» Aim of the task:
Change every "label" to "imprint" in the Artists House text between "- Location: New" and "Derek Trucks Band.", inclusive, and write that passage out again.

» Excerpt to read:

══════

- Founded: 1977
- Founder: John Snyder
- Defunct: 2006
- Genre: Jazz, free jazz, free funk, blues, blues rock, R&B
- Country of origin: U.S.
- Location: New York City

= Artists House =

Jazz and blues record company

Artists House was a jazz and blues record company and label established in 1977 by John Snyder.

==History==
The label released music by artists that label founder John Snyder had worked with while running the Horizon subsidiary of A&M Records, including Jim Hall, Paul Desmond, Charlie Haden, and Ornette Coleman. The label was the first in North America to release an album by James Blood Ulmer. Artist House reportedly gave its recording artists control over music selection, production and packaging. In addition to working with jazz artists, Snyder also produced blues musicians including Clarence "Gatemouth" Brown, James Cotton, and Etta James, and the blues-rock Derek Trucks Band.

══════

» Given material:
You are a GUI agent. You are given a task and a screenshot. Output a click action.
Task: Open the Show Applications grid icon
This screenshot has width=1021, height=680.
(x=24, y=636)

══════

» The answer:
- Location: New York City

= Artists House =

Jazz and blues record company

Artists House was a jazz and blues record company and imprint established in 1977 by John Snyder.

==History==
The imprint released music by artists that imprint founder John Snyder had worked with while running the Horizon subsidiary of A&M Records, including Jim Hall, Paul Desmond, Charlie Haden, and Ornette Coleman. The imprint was the first in North America to release an album by James Blood Ulmer. Artist House reportedly gave its recording artists control over music selection, production and packaging. In addition to working with jazz artists, Snyder also produced blues musicians including Clarence "Gatemouth" Brown, James Cotton, and Etta James, and the blues-rock Derek Trucks Band.